- **Exercise directions**:
Please repeat each entry. Match every word exactly.

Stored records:
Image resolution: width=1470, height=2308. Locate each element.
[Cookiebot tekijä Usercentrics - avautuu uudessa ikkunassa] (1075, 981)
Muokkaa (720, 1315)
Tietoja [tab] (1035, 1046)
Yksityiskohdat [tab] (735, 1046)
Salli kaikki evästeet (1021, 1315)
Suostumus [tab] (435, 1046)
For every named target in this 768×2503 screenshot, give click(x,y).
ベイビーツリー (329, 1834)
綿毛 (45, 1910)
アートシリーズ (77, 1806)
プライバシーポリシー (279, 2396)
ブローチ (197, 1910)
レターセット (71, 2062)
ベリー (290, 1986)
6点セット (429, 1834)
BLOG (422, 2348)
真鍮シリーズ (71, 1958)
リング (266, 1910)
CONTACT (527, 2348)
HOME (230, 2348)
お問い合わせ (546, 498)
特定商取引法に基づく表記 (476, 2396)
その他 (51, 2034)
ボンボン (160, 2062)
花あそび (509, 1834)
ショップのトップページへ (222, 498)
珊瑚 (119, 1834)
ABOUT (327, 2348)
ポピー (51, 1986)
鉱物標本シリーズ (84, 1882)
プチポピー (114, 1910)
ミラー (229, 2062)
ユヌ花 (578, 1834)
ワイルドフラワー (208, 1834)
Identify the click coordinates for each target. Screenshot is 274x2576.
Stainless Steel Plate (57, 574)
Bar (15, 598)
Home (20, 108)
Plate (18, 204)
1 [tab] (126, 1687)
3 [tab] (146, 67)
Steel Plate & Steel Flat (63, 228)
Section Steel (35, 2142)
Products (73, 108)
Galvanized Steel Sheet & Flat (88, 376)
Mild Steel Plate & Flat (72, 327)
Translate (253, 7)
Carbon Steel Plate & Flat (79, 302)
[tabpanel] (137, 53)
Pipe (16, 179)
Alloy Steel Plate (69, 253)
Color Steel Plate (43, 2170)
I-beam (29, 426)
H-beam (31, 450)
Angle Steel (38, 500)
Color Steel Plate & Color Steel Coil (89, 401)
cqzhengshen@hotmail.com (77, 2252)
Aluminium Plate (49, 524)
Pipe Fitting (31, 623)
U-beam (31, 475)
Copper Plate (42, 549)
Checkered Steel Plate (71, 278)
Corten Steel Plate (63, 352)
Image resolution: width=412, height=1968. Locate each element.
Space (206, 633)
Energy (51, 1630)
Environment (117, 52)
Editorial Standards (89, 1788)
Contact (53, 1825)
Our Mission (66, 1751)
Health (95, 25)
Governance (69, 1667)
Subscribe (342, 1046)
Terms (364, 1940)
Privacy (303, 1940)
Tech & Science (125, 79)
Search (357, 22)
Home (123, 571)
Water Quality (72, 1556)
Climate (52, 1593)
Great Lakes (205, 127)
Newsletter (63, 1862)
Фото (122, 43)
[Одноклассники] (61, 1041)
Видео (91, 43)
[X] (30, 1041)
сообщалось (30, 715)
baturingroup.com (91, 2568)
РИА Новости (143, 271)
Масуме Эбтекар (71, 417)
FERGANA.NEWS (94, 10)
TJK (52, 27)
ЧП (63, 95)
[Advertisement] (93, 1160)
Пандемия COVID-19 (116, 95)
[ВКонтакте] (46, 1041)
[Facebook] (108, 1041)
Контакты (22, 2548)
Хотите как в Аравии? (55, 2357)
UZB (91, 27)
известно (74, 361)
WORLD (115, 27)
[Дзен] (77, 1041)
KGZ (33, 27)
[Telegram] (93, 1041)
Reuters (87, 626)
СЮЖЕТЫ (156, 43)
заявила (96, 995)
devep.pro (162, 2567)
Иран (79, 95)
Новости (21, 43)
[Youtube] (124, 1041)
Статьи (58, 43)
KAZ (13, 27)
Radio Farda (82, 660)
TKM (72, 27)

- **Response below**:
Image resolution: width=1470, height=2308. Locate each element.
[Cookiebot tekijä Usercentrics - avautuu uudessa ikkunassa] (1075, 981)
Muokkaa (720, 1315)
Tietoja [tab] (1035, 1046)
Yksityiskohdat [tab] (735, 1046)
Salli kaikki evästeet (1021, 1315)
Suostumus [tab] (435, 1046)
For every named target in this 768×2503 screenshot, give click(x,y).
ベイビーツリー (329, 1834)
綿毛 (45, 1910)
アートシリーズ (77, 1806)
プライバシーポリシー (279, 2396)
ブローチ (197, 1910)
レターセット (71, 2062)
ベリー (290, 1986)
6点セット (429, 1834)
BLOG (422, 2348)
真鍮シリーズ (71, 1958)
リング (266, 1910)
CONTACT (527, 2348)
HOME (230, 2348)
お問い合わせ (546, 498)
特定商取引法に基づく表記 (476, 2396)
その他 (51, 2034)
ボンボン (160, 2062)
花あそび (509, 1834)
ショップのトップページへ (222, 498)
珊瑚 (119, 1834)
ABOUT (327, 2348)
ポピー (51, 1986)
鉱物標本シリーズ (84, 1882)
プチポピー (114, 1910)
ミラー (229, 2062)
ユヌ花 (578, 1834)
ワイルドフラワー (208, 1834)
Identify the click coordinates for each target. Screenshot is 274x2576.
Stainless Steel Plate (57, 574)
Bar (15, 598)
Home (20, 108)
Plate (18, 204)
1 [tab] (126, 1687)
3 [tab] (146, 67)
Steel Plate & Steel Flat (63, 228)
Section Steel (35, 2142)
Products (73, 108)
Galvanized Steel Sheet & Flat (88, 376)
Mild Steel Plate & Flat (72, 327)
Translate (253, 7)
Carbon Steel Plate & Flat (79, 302)
[tabpanel] (137, 53)
Pipe (16, 179)
Alloy Steel Plate (69, 253)
Color Steel Plate (43, 2170)
I-beam (29, 426)
H-beam (31, 450)
Angle Steel (38, 500)
Color Steel Plate & Color Steel Coil (89, 401)
cqzhengshen@hotmail.com (77, 2252)
Aluminium Plate (49, 524)
Pipe Fitting (31, 623)
U-beam (31, 475)
Copper Plate (42, 549)
Checkered Steel Plate (71, 278)
Corten Steel Plate (63, 352)
Image resolution: width=412, height=1968. Locate each element.
Space (206, 633)
Energy (51, 1630)
Environment (117, 52)
Editorial Standards (89, 1788)
Contact (53, 1825)
Our Mission (66, 1751)
Health (95, 25)
Governance (69, 1667)
Subscribe (342, 1046)
Terms (364, 1940)
Privacy (303, 1940)
Tech & Science (125, 79)
Search (357, 22)
Home (123, 571)
Water Quality (72, 1556)
Climate (52, 1593)
Great Lakes (205, 127)
Newsletter (63, 1862)
Фото (122, 43)
[Одноклассники] (61, 1041)
Видео (91, 43)
[X] (30, 1041)
сообщалось (30, 715)
baturingroup.com (91, 2568)
РИА Новости (143, 271)
Масуме Эбтекар (71, 417)
FERGANA.NEWS (94, 10)
TJK (52, 27)
ЧП (63, 95)
[Advertisement] (93, 1160)
Пандемия COVID-19 (116, 95)
[ВКонтакте] (46, 1041)
[Facebook] (108, 1041)
Контакты (22, 2548)
Хотите как в Аравии? (55, 2357)
UZB (91, 27)
известно (74, 361)
WORLD (115, 27)
[Дзен] (77, 1041)
KGZ (33, 27)
[Telegram] (93, 1041)
Reuters (87, 626)
СЮЖЕТЫ (156, 43)
заявила (96, 995)
devep.pro (162, 2567)
Иран (79, 95)
Новости (21, 43)
[Youtube] (124, 1041)
Статьи (58, 43)
KAZ (13, 27)
Radio Farda (82, 660)
TKM (72, 27)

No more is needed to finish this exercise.